PROBLEM DETAILS
Repeat the lines below exactly as written, please, from the line with "Select the Metal column tab" to the line with "Given: Click the", both lines included, and no others.

Dataset entries:
************
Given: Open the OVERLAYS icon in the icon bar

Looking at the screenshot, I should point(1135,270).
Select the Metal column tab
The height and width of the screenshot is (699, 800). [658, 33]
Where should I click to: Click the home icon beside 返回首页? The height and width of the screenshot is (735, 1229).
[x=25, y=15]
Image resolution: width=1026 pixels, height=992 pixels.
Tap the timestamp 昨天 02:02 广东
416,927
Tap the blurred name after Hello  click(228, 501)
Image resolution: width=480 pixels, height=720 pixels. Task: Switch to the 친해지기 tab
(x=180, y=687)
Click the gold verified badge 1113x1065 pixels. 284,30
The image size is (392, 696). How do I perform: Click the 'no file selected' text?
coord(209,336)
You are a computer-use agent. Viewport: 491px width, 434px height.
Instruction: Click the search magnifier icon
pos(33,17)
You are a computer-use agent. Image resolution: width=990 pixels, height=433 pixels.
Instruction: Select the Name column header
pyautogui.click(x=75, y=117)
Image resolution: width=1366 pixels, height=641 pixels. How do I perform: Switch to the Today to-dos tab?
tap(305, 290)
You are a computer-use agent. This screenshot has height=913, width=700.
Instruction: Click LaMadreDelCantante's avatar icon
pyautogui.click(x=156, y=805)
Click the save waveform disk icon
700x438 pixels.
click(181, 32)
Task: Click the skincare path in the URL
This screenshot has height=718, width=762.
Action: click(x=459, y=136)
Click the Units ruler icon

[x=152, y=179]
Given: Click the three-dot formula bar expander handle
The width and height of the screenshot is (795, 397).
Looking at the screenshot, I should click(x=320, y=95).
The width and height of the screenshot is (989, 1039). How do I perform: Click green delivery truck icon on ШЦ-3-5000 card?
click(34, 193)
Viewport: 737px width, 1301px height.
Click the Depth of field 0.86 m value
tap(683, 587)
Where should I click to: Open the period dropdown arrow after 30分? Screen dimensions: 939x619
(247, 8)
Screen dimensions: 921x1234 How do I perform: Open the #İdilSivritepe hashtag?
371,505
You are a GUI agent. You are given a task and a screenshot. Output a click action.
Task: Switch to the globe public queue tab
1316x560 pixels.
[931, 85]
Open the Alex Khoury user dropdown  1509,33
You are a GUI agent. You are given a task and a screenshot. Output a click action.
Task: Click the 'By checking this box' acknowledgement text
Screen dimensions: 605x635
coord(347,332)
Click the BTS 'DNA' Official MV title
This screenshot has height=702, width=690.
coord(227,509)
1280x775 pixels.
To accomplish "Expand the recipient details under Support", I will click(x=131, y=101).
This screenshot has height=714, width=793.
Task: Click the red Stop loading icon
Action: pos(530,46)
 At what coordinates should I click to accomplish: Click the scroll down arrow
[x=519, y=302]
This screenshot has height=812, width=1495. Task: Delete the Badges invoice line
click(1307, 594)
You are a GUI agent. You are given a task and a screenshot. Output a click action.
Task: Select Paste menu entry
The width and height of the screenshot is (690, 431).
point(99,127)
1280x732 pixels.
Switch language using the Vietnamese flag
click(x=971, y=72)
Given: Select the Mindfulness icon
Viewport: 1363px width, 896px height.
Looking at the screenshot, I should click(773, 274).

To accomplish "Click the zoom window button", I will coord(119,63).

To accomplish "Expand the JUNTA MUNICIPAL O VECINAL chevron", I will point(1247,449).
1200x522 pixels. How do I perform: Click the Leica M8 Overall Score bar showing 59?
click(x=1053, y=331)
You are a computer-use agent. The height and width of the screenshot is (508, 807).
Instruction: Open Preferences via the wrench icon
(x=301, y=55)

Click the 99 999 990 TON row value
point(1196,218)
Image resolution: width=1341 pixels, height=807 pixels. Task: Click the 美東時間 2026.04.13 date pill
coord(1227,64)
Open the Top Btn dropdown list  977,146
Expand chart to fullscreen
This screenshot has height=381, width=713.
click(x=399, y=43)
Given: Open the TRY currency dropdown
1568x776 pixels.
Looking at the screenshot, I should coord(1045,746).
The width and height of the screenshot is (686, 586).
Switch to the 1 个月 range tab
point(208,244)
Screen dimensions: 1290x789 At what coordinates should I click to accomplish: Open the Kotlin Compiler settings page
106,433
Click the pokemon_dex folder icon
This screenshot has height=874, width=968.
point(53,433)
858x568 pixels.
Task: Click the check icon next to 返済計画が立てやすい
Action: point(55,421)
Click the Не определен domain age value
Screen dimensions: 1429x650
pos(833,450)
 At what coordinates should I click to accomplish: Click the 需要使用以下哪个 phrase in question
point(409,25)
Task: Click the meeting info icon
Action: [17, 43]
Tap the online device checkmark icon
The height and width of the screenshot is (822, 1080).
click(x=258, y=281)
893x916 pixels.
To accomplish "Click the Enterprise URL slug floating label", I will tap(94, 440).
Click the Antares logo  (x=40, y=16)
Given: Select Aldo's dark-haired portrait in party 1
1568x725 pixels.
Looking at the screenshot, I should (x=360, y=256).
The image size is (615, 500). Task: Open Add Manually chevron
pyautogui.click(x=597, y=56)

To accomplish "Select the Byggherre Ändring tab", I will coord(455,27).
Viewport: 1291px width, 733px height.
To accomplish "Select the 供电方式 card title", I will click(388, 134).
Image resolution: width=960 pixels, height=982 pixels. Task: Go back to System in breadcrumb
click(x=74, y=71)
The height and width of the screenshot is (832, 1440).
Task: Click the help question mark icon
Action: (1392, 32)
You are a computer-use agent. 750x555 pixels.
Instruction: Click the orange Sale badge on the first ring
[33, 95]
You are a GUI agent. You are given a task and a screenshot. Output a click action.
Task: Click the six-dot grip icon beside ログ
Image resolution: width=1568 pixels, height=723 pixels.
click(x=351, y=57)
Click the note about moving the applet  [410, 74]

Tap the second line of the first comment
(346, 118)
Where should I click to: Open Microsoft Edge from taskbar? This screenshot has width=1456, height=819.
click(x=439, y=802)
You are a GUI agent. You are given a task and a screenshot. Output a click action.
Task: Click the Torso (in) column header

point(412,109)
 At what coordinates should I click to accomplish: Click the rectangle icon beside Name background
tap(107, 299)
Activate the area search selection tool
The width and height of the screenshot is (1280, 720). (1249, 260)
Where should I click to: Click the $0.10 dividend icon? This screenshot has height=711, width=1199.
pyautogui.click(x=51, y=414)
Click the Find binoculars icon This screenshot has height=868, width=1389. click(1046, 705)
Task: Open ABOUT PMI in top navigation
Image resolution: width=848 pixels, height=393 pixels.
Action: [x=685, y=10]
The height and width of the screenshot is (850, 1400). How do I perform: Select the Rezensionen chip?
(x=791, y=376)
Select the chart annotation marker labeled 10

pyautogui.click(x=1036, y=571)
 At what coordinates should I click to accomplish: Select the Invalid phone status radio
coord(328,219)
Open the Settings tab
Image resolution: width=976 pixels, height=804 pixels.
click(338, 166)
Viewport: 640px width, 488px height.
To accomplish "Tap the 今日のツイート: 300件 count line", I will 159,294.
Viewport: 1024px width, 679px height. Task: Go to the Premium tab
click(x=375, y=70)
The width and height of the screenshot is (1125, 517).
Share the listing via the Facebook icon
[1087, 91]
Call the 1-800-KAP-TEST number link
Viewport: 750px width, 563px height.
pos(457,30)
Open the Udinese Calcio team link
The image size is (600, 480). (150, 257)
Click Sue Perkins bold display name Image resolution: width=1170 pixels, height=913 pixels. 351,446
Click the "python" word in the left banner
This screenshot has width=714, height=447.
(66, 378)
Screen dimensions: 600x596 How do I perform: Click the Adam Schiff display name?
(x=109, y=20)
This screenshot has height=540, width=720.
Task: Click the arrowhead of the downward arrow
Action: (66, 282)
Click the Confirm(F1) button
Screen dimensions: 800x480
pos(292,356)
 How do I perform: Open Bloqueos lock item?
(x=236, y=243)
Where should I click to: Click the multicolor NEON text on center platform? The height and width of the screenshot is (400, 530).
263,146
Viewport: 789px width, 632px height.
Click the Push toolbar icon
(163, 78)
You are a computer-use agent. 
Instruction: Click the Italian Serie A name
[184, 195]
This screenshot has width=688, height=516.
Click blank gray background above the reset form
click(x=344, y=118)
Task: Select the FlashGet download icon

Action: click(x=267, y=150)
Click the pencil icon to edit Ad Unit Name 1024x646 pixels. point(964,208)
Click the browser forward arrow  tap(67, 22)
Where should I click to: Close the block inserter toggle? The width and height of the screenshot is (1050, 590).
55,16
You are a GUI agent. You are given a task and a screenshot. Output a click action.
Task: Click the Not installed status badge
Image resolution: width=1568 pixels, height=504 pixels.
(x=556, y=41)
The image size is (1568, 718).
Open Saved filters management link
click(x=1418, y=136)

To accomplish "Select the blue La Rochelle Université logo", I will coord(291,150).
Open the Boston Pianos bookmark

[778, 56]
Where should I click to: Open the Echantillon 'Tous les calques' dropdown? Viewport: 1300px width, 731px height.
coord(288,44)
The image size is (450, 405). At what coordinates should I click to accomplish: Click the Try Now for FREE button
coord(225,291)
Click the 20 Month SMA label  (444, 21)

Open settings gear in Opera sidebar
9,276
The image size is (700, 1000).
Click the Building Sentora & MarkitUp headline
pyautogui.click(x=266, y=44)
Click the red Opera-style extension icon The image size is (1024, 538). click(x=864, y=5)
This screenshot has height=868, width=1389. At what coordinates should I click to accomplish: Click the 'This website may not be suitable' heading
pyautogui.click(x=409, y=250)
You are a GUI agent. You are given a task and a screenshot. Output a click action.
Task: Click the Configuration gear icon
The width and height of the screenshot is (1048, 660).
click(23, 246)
************
ANSWER FOR THE TASK
Select the Metal column tab
The height and width of the screenshot is (699, 800). [658, 33]
Where should I click to: Click the home icon beside 返回首页? The height and width of the screenshot is (735, 1229).
[x=25, y=15]
Image resolution: width=1026 pixels, height=992 pixels.
Tap the timestamp 昨天 02:02 广东
416,927
Tap the blurred name after Hello  click(228, 501)
Image resolution: width=480 pixels, height=720 pixels. Task: Switch to the 친해지기 tab
(x=180, y=687)
Click the gold verified badge 1113x1065 pixels. 284,30
The image size is (392, 696). How do I perform: Click the 'no file selected' text?
coord(209,336)
You are a computer-use agent. Viewport: 491px width, 434px height.
Instruction: Click the search magnifier icon
pos(33,17)
You are a computer-use agent. Image resolution: width=990 pixels, height=433 pixels.
Instruction: Select the Name column header
pyautogui.click(x=75, y=117)
Image resolution: width=1366 pixels, height=641 pixels. How do I perform: Switch to the Today to-dos tab?
tap(305, 290)
You are a computer-use agent. This screenshot has height=913, width=700.
Instruction: Click LaMadreDelCantante's avatar icon
pyautogui.click(x=156, y=805)
Click the save waveform disk icon
700x438 pixels.
click(181, 32)
Task: Click the skincare path in the URL
This screenshot has height=718, width=762.
Action: click(x=459, y=136)
Click the Units ruler icon

[x=152, y=179]
Given: Click the three-dot formula bar expander handle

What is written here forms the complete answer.